Ratings downgrades can increase a bank's borrowing costs and
force it to post more collateral in derivative trades, weighing
on its profitability and draining its cash.
Over the last year, regulators have proposed forcing debt
investors to rescue tottering banks, instead of taxpayers - when
a bank starts to falter, some of its debt would be turned into
equity under the proposed rules. Regulators at the Federal
Deposit Insurance Corp and the Federal Reserve are expected this
fall to announce minimum amounts of bond financing for bank
holding companies to ensure the so-called resolution plans would
With bondholders potentially bearing more of the burden of
rescuing banks, the banks' debt may be less creditworthy,
Moody's said. Two more banks, Bank of New York Mellon Corp
and State Street Corp, had already been placed
under review for downgrade by Moody's because of its
reassessment of likely government support for bondholders.
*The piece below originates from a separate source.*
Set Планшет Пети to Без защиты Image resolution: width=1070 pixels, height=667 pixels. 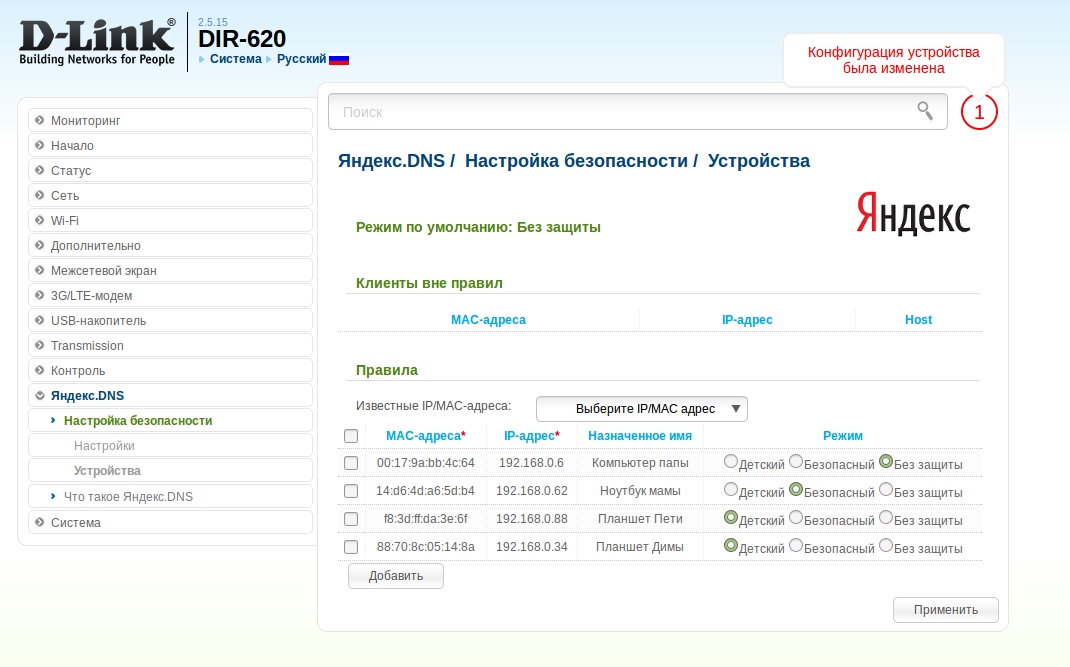pyautogui.click(x=886, y=518)
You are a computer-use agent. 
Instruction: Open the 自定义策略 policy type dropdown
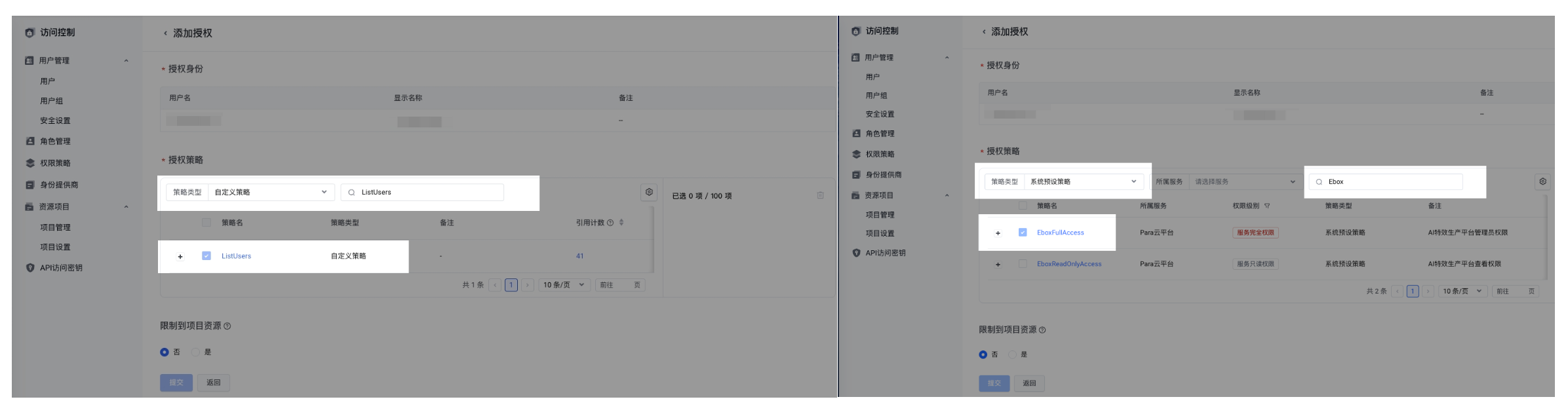point(270,193)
The ratings agency generally announces results of its formal
reviews of ratings within 90 days.
Moody's added that even if the proposed new rules increase
the chance of banks defaulting, they may also decrease the
losses to investors when the bank defaults.
A clear plan for handling tottering banks means that the
companies could get back on their feet faster and lose less
business, making them better able to ultimate repay creditors,
Moody's senior vice president David Fanger said in an interview.